Rabin Was Right: “No More Katyushas From Gaza”
Illustration: Kassam rocket (Image Credit: Boaz Mesika/Government Press Office of Israel)
Today Be’er Sheva, the capital of the Negev, was woken up at 3:35 a.m. to the crashing sound of a giant rocket shot from Gaza.
Very luckily, one mother used the few seconds she had between the siren warning and the direct hit on her home to whisk her three children to safety. Needless to say, their lives will never be the same again after this horrific trauma.
But it is safe to say that former Israeli Prime Minister Yitzhak Rabin is finally vindicated.
Twenty-three years ago Rabin guaranteed us that once we took a “bold” step for peace and withdrew from Gaza, delivering it to the PLO and its chairman Yasser Arafat, Katyusha rockets would most definitely not be fired at Israel from there. He vowed in a July 24, 1995 radio interview:
“They promised Katyusha rockets from Gaza as well. For a year, Gaza has been largely under the rule of the Palestinian Authority. There has not been a single Katyusha rocket. Nor will there be any Katyushas.”
Thousands of rockets have of course been fired at Israeli population centers over the decades, causing death, destruction, and lifelong trauma.
But now, finally — they are no longer firing Katyusha rockets. Today they have more advanced lethal projectiles that they fire at Israel with ever increasing range. Better late than never.
The increasingly sophisticated arms industry in Gaza, of course, uses the very materials that enter Gaza with Israel's permission and blessing. The prophet Isaiah talked about a day when "they shall beat their swords into plowshares" (Isaiah 2:4). Israel has been complicit in helping Hamas turn our benevolently supplied "plowshares” into “swords" to be wielded against us.
Rabin was right — the Katyusha days are over.
Then there was former Prime Minister Shimon Peres, the spirit behind Rabin’s facade in creating "the new Middle East."
As we left parts of Gaza in 1993-4, before the region’s total abandonment and the expulsion of all Jews there in 2005 by then Prime Minister Ariel Sharon, our “peace partners” began shooting homemade Kassam rockets into Israel.
This represented the earliest stage of the local terror arms industry.
They were unsophisticated and cheap to make, but lethal when they found a target. These simple rockets have succeeded in killing Jews and destroying families in the neighboring town of Sderot.
Then Vice Prime-Minister Peres thought that "the right-wing" was making too much of a big deal about this threat. He famously derided them and scoffed, "Kassams — shmassams." They were simply afraid of “peace” and trying to scare the public!
Peres has since been proven right as well. No more Kassams or shmassams — now we have something much more serious to fear.

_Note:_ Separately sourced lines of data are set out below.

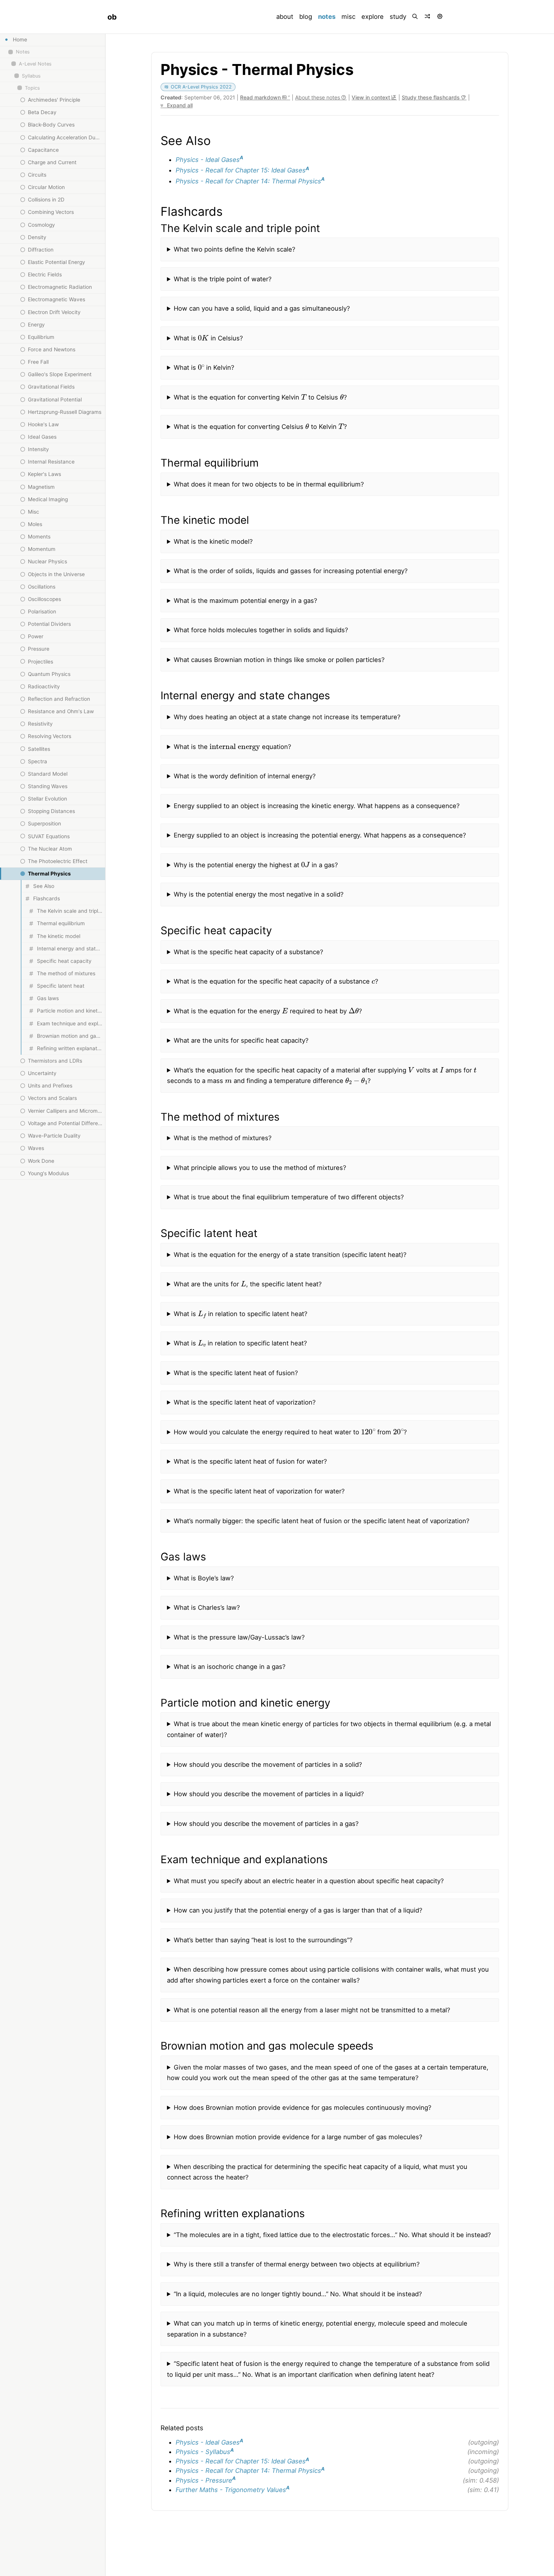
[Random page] (428, 16)
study (398, 16)
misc (348, 16)
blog (305, 16)
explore (372, 16)
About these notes (318, 97)
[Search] (415, 16)
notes (328, 16)
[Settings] (440, 16)
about (284, 16)
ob (112, 16)
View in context (372, 97)
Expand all (179, 105)
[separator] (105, 1305)
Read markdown (261, 97)
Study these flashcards (431, 97)
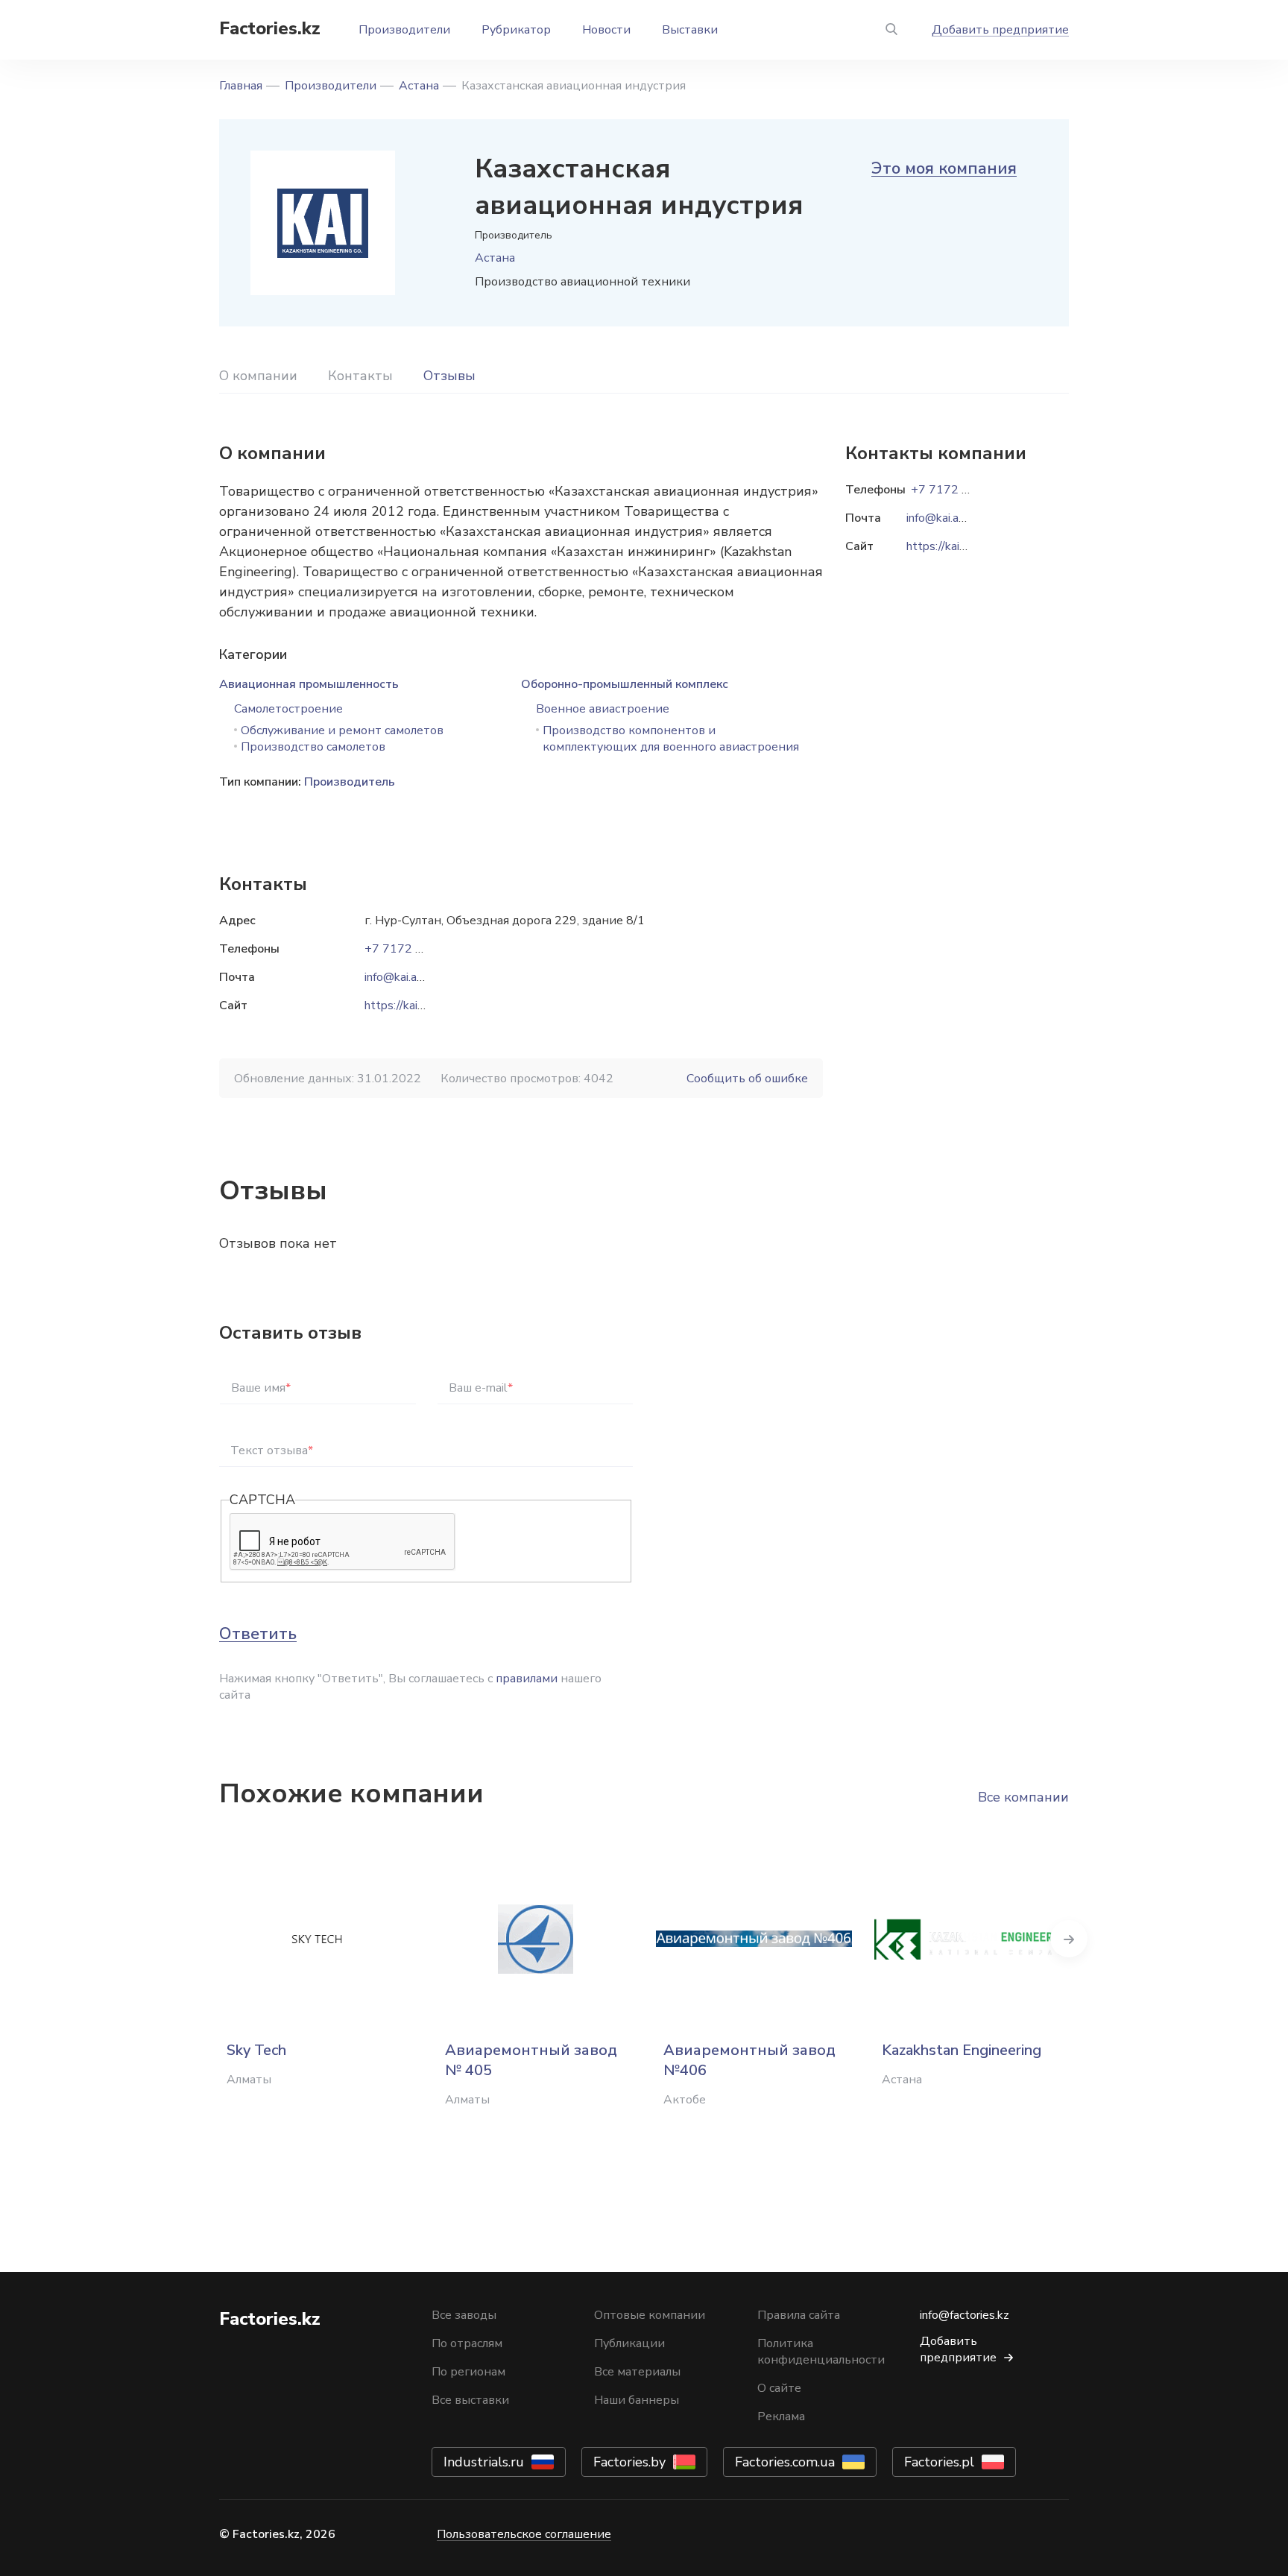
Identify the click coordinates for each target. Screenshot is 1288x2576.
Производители (404, 30)
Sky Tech (256, 2050)
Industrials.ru (483, 2462)
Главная (240, 86)
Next (1068, 1938)
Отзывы (449, 376)
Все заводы (464, 2315)
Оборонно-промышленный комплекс (624, 684)
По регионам (468, 2372)
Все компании (1023, 1797)
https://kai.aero (403, 1005)
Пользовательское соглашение (524, 2534)
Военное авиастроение (602, 709)
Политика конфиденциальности (821, 2351)
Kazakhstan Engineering (961, 2050)
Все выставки (470, 2400)
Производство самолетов (313, 747)
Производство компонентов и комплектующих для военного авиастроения (671, 738)
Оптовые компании (649, 2315)
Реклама (781, 2416)
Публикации (629, 2343)
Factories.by (629, 2462)
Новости (606, 30)
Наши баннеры (636, 2400)
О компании (258, 376)
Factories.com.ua (785, 2462)
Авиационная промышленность (309, 684)
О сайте (779, 2388)
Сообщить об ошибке (747, 1078)
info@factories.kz (964, 2315)
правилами (527, 1678)
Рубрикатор (516, 30)
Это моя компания (944, 168)
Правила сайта (798, 2315)
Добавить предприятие (1000, 30)
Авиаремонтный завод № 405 (531, 2060)
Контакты (360, 376)
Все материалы (637, 2372)
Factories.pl (939, 2462)
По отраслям (467, 2343)
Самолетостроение (288, 709)
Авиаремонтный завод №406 (749, 2060)
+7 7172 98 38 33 (415, 949)
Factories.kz (270, 28)
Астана (419, 86)
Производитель (349, 782)
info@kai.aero (399, 977)
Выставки (690, 30)
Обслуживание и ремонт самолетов (342, 730)
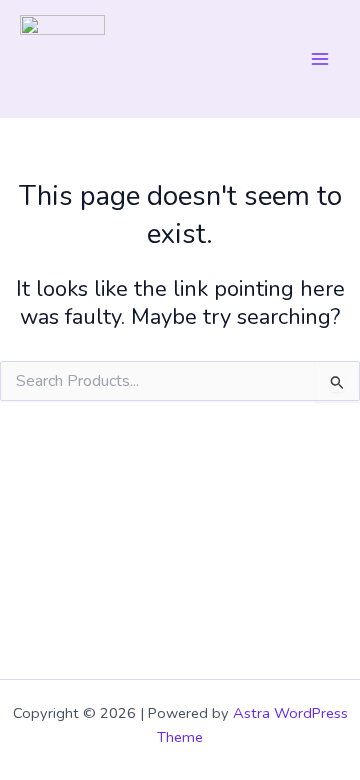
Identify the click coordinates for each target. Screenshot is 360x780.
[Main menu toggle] (320, 59)
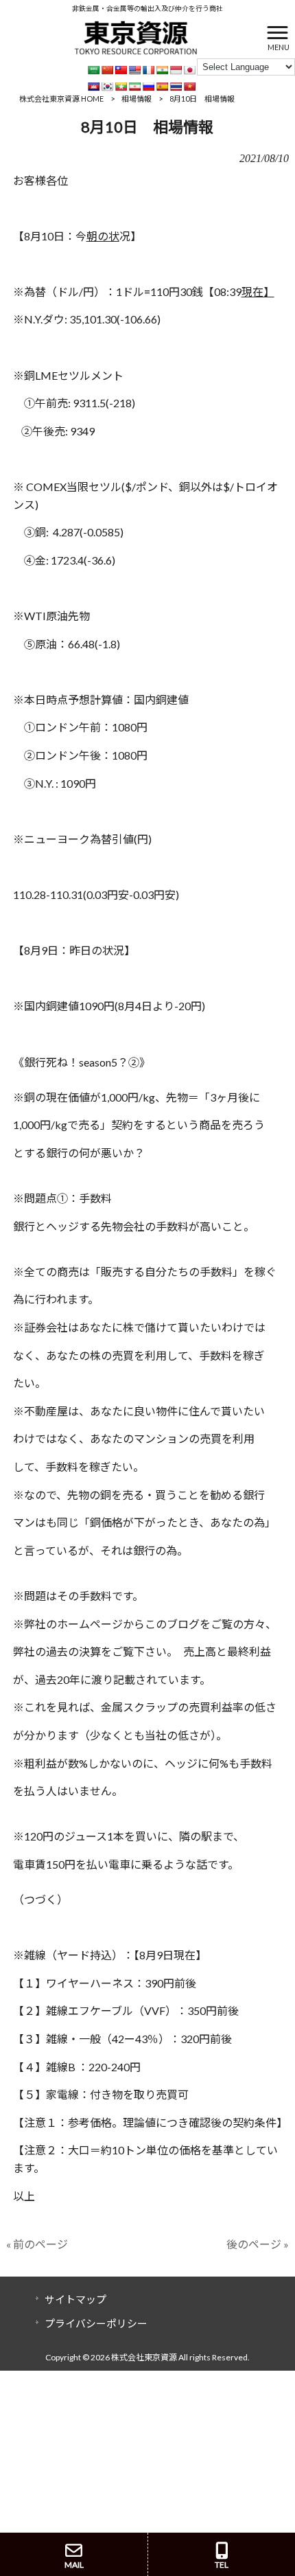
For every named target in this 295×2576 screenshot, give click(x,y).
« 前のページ (37, 2243)
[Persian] (134, 86)
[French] (148, 70)
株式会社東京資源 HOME (61, 98)
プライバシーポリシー (96, 2323)
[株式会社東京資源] (135, 36)
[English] (134, 70)
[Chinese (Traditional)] (121, 70)
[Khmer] (93, 86)
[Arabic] (93, 70)
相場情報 (136, 98)
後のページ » (257, 2243)
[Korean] (107, 86)
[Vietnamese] (189, 86)
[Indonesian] (175, 70)
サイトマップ (75, 2299)
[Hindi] (162, 70)
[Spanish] (162, 86)
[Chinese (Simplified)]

If you had told Rabin or Peres that starting six months ago large portions of the Negev forests and farmlands would be burnt down by incendiary balloons from Gaza, they would have assured us that this was simply a product of the vivid imagination of alarmist, paranoid, anti-peace fanatics.
The same answer would undoubtedly have been given by Ariel Sharon, who completed the dastardly work of Rabin and Peres. He too promised us — with the smug certainty of the security expert that he, like Rabin, was supposed to be — that Gazan missiles were not to be feared once we had expelled 10,000 Jews and abandoned their homes and synagogues to the terrorists.
Of course, the motives of these shameful politicians were different and yet similar — similar in that they all apparently thought it would advance their political careers.
Peres pinned his huge ego and hopes for a legacy on this extremely dangerous gamble, which hitherto was only advocated by the extreme left in Israel. He was going to be the man who finally brought peace to Israel; and if he failed, he would always find someone to blame.
Rabin was convinced by Peres. Sharon simply wanted to keep himself and his sons out of jail as investigations into their corruption closed in around them menacingly. They needed a sympathetic left-wing, in both the media and the judiciary, to stay out of jail. In this, they calculated correctly.
Meanwhile, the rockets come over in their thousands and are continuously getting bigger and more sophisticated. The Negev is burning. Children do not sleep at night and can not function in school the next day. Parents sleep with one eye open and their shoes on.
But hey — Kassams shmassams.
Maybe it was not such chutzpah on my part to have questioned our “great leaders” after all.
So what now? I don't exactly know, but perhaps it is time to think about making Israel great again.